While that is my stance, I also want to take a moment to acknowledge again the hard work that is parenting. Over the past 3 years (since I conceived my daughter), I have learned that there are no vacations. There are no days off. There is nothing about parenting that is easy. I thought the infant stage with constant physical demands was hard. But then came the challenge, lifelong challenge, of character formation and development.
What am I supposed to do when I tell her to look at me, and she looks straight ahead while rolling her little brown eyeballs over to look at me out of the corner of her eye? What am I supposed to do when I tell her to go into the house and she just crosses the threshold from the garage to the house? What do I do when I tell her, no, you can't have applesauce right now, and she goes over and hits the fridge as hard as she can, then turns to look at me to see how I'll react? Do I spank? Do I do time out? Do I give her a look? Do I ignore the behavior? And what if Chase and I respond differently? What teach her that the status of her heart is more important to me than the location of her body?

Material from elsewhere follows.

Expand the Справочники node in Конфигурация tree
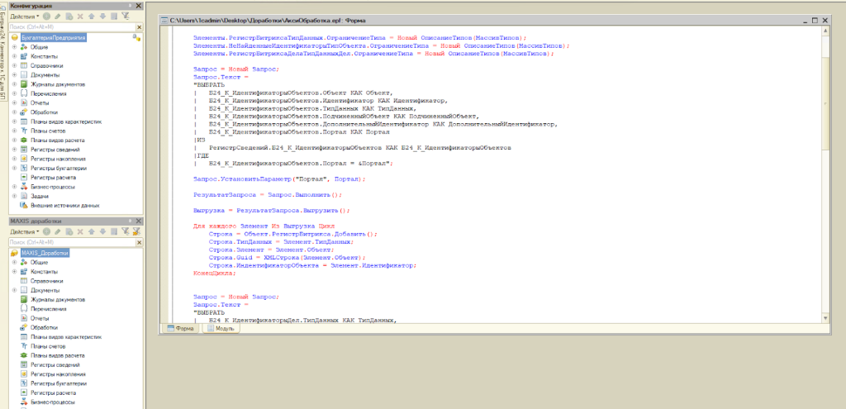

And compared to the years to come, these are easy years, I'm told!?!
This article talks about some of the challenges of being a stay at home mom: Why My Wife's Job is Harder than Mine
I share it, not because it's in any way about who has the harder job. I'm not even a full-time stay at home mom. I work part-time. I share it because the author has a deep understanding of how important teaching and instruction in the home is. He also shows great appreciation for the work and efforts of his spouse. And you know what? I bet his spouse greatly appreciates all he does for her. And that will translate to the kids - what a great gift.
Parenting is hard, on so many levels. But, you know, despite the struggle, despite the effort, despite the stretch marks, sleepless nights, aching back, and life never again really being about me, there is nothing I would rather do.
Motherhood will cost you EVERYTHING. But the payback is worth every "sacrifice." In fact, they don't even really feel like sacrifices in light of the resulting blessings.